Feeling emotionally numb is often the first reaction to a loss. This may last for a few hours, days or longer. In some ways, this numbness can help you get through the practical arrangements and family pressures that surround the funeral,but if this phase goes on for too long it can become a problem.
Numbness may be replaced by a deep yearning for the person who has died.You may feel agitated or angry, and find it difficult to concentrate, relax or sleep. You may also feel guilty, dwelling on arguments you had with that person or on emotions and words, you wished you had expressed.
This period of strong emotion usually gives way to bouts of intense sadness,silence and withdrawal from family and friends. Over time, the pain, sadness and depression start to lessen. You begin to see your life in a more positive light again. Although it is important to acknowledge there may always be a feeling of loss, you learn to live with it.
The final phase of grieving is to let go of the person who has died and carry on with your life. Your sleeping patterns and energy levels return to normal.
How Long Does Grieving Take?
The grieving process can take some time. In general, though, it usually takes one to two years to recover from a major bereavement.
Coping with the Grieving Process
There are many things you can do to help yourself cope during this time.Ask for help and support from family, friends or even talk to a counsellor.Try to express whatever you are feeling, be it anger, guilt, shame or sadness.
What if You Are Not Coping?
Sometimes, the grieving process is especially difficult. Some find it impossible to acknowledge the bereavement at all. This sometimes happens after a miscarriage or abortion. It may also happen if you do not have time to grieve properly, perhaps because of work pressures or if you are looking after your family.

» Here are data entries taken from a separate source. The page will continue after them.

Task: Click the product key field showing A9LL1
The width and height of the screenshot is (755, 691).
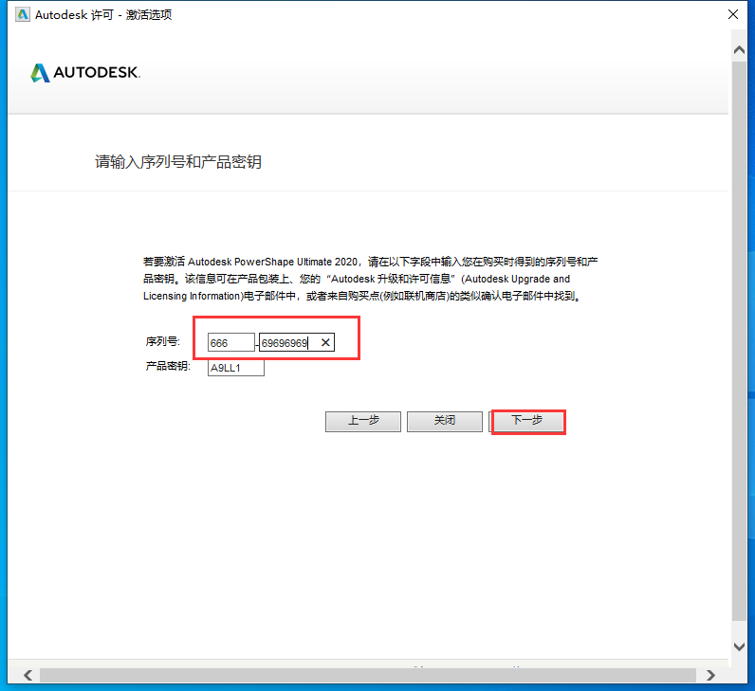Action: (x=235, y=367)
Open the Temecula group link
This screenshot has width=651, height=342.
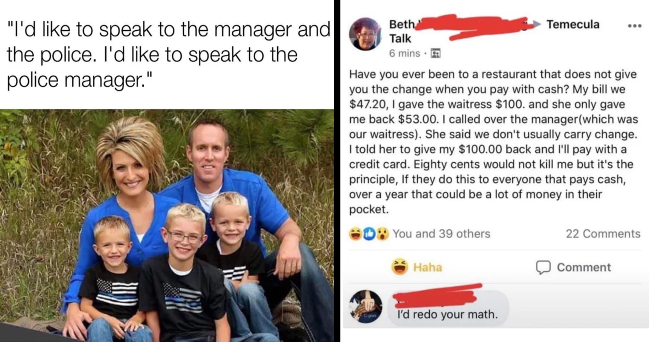(x=573, y=24)
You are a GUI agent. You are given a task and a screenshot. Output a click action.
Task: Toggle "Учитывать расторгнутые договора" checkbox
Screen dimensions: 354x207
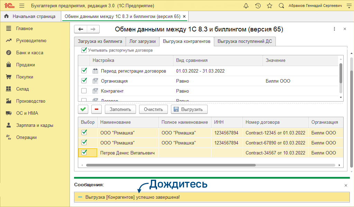click(x=84, y=50)
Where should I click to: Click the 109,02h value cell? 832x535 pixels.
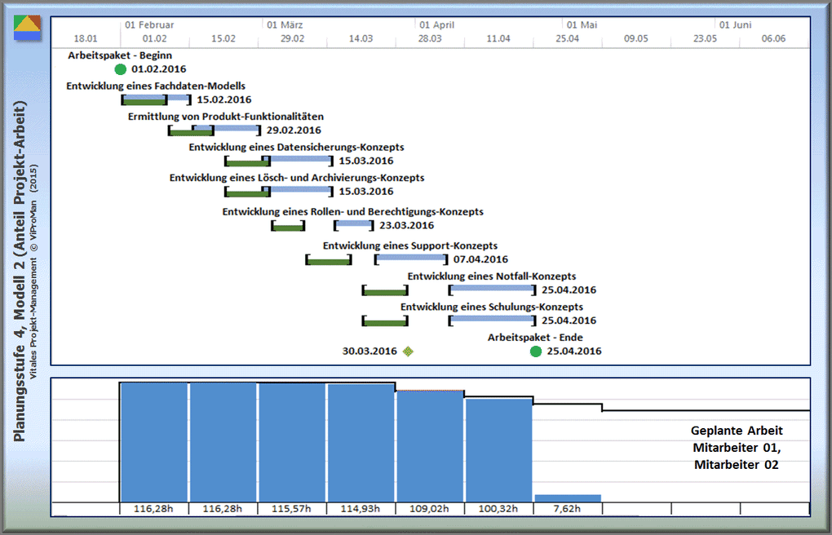(x=430, y=509)
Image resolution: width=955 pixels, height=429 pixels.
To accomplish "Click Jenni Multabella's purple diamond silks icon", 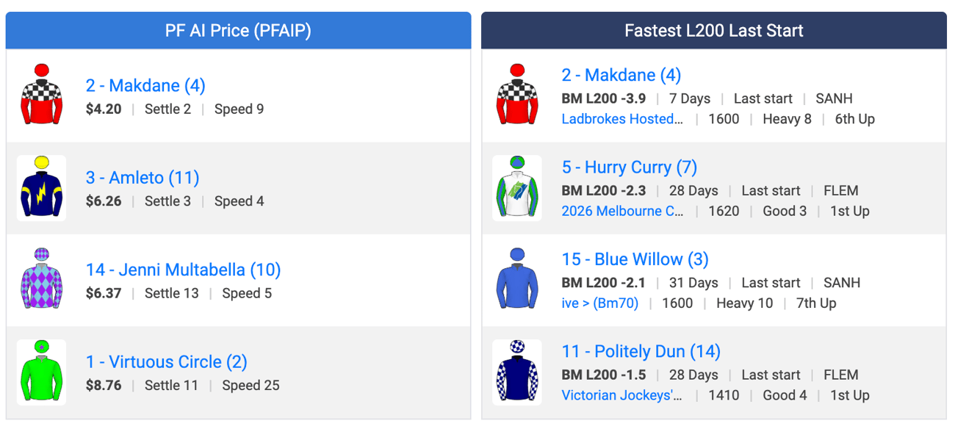I will click(42, 279).
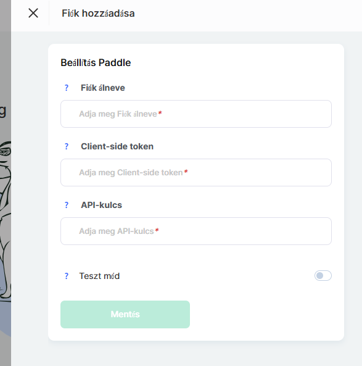The width and height of the screenshot is (362, 366).
Task: Click the Fiók álneve label text
Action: [x=103, y=88]
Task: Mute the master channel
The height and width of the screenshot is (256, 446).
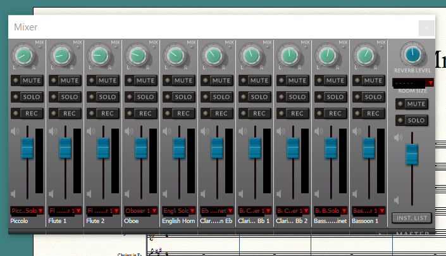Action: point(412,104)
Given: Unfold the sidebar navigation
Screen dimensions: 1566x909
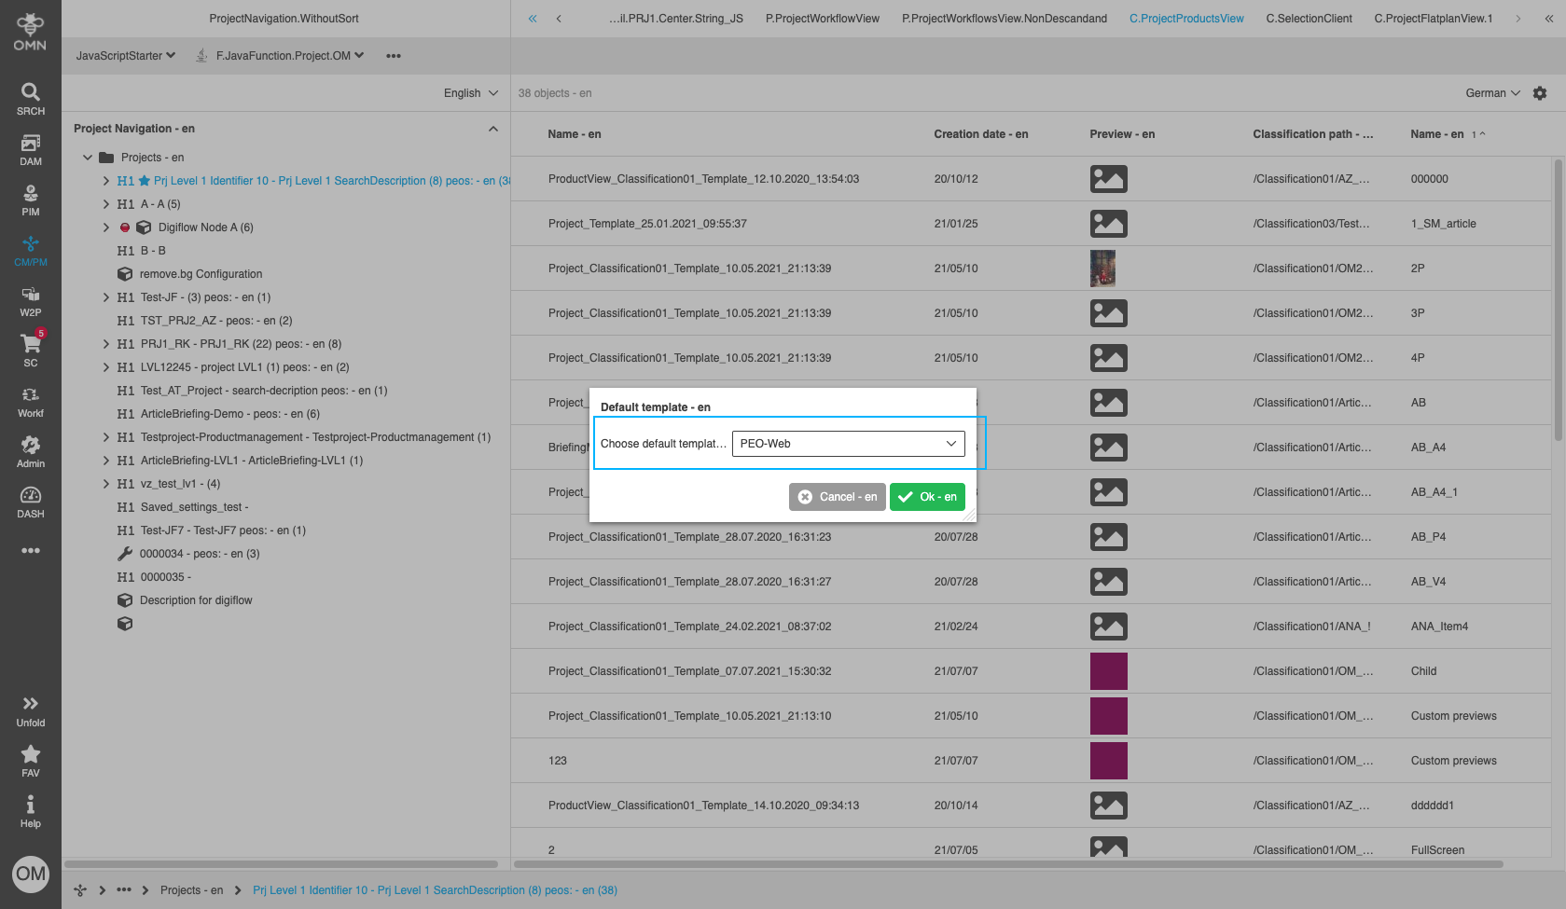Looking at the screenshot, I should [31, 710].
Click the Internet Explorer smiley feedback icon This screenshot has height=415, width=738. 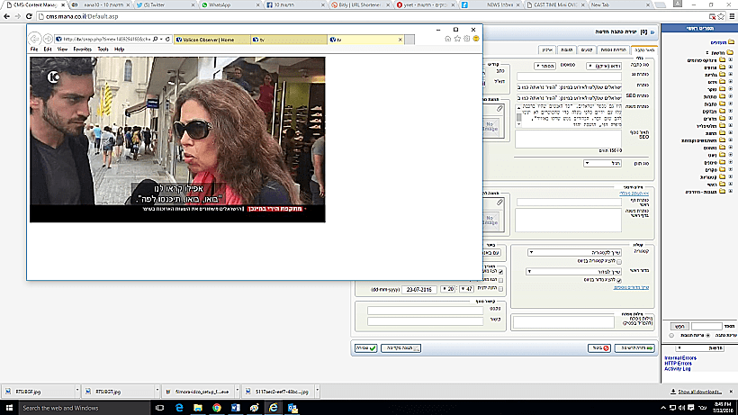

Others may be unable to move on from their grief, or may remain in the numb stages of grief, finding it hard to believe the person is dead. Such difficult grieving can lead to recurring bouts of depression, loss of appetite and even suicidal feelings.
Other circumstances around the death can lead to a difficult grieving process.
These can include:
- a sudden or unexpected death
- miscarriage or the death of a baby
- death due to suicide
- deaths where the bereaved may be responsible
Bereavement is probably one of the toughest things we have to face in life. Itis a natural process of loss we have to experience as it makes us aware of ourown mortality and those of our loved ones.